> **GIVEN INFORMATION**

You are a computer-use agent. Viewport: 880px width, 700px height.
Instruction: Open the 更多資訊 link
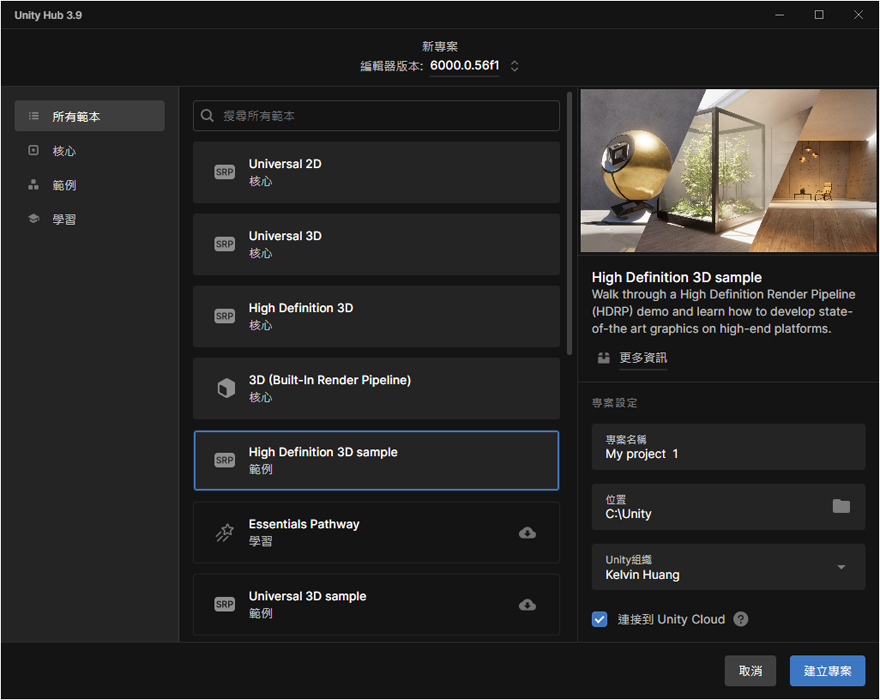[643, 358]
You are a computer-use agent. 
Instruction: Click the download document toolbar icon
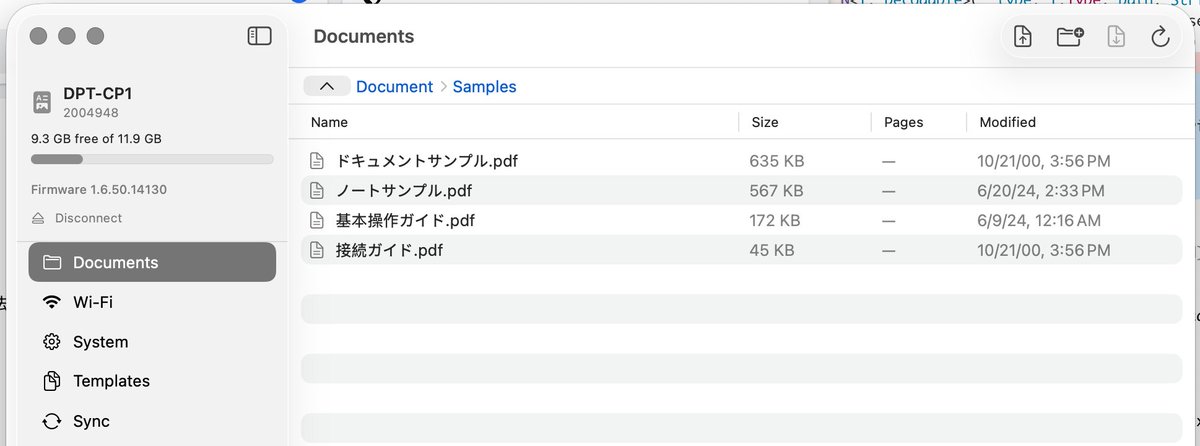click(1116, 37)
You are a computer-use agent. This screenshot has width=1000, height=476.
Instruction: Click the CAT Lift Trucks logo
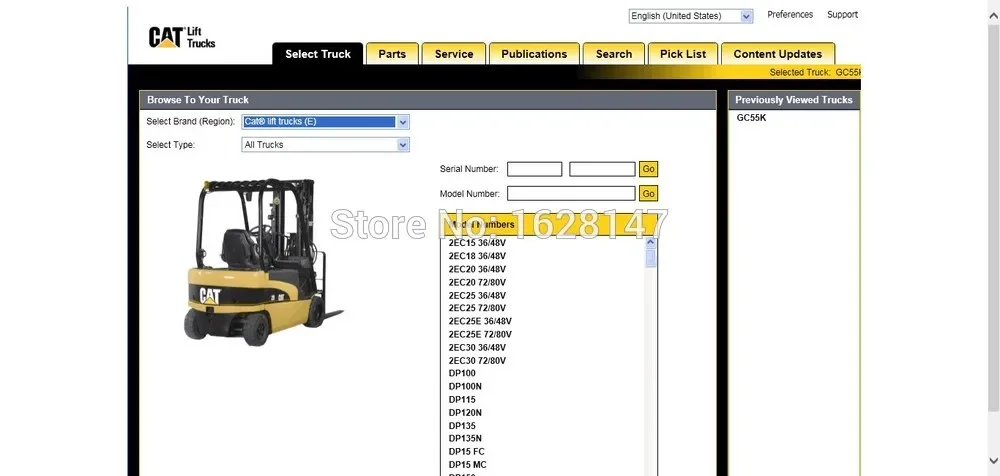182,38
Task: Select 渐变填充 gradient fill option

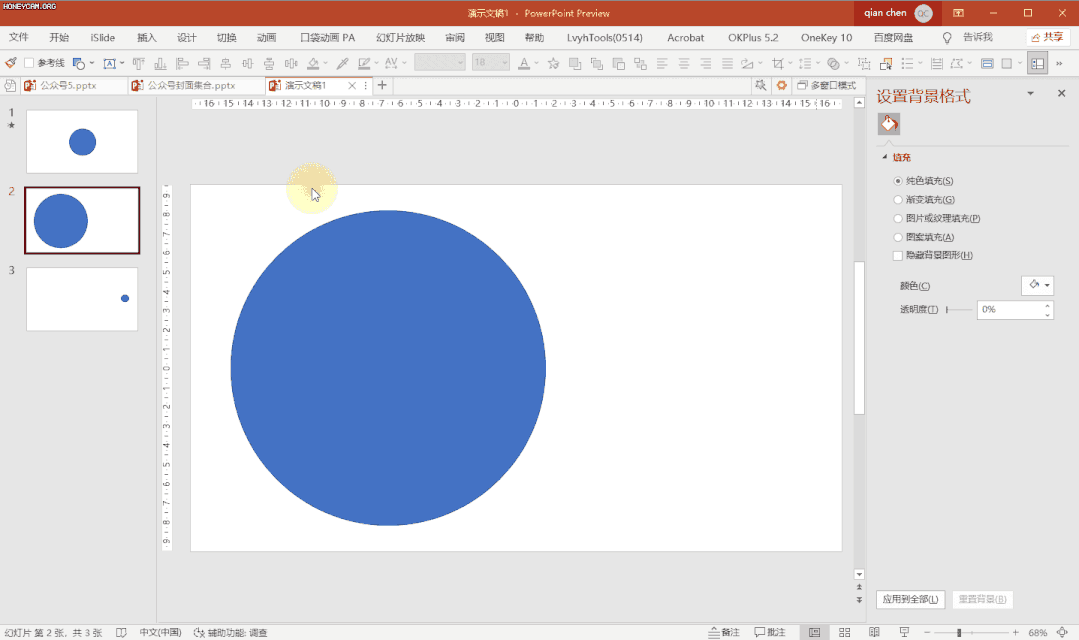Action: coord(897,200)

> **DESCRIPTION OF THE TASK**
Rewrite all of the data above, replacing "computer-use agent" with "GUI automation agent" and changing nothing else. Leave the pictures out of your output.

> **COMPLETED TASK**
You are a GUI automation agent. Viewport: 880px width, 700px height.
Instruction: Open the 更多資訊 link
[643, 358]
You are a GUI automation agent. 
Instruction: Click the download document toolbar icon
click(1116, 37)
You are a GUI automation agent. This screenshot has width=1000, height=476.
Instruction: Click the CAT Lift Trucks logo
182,38
Task: Select 渐变填充 gradient fill option

Action: coord(897,200)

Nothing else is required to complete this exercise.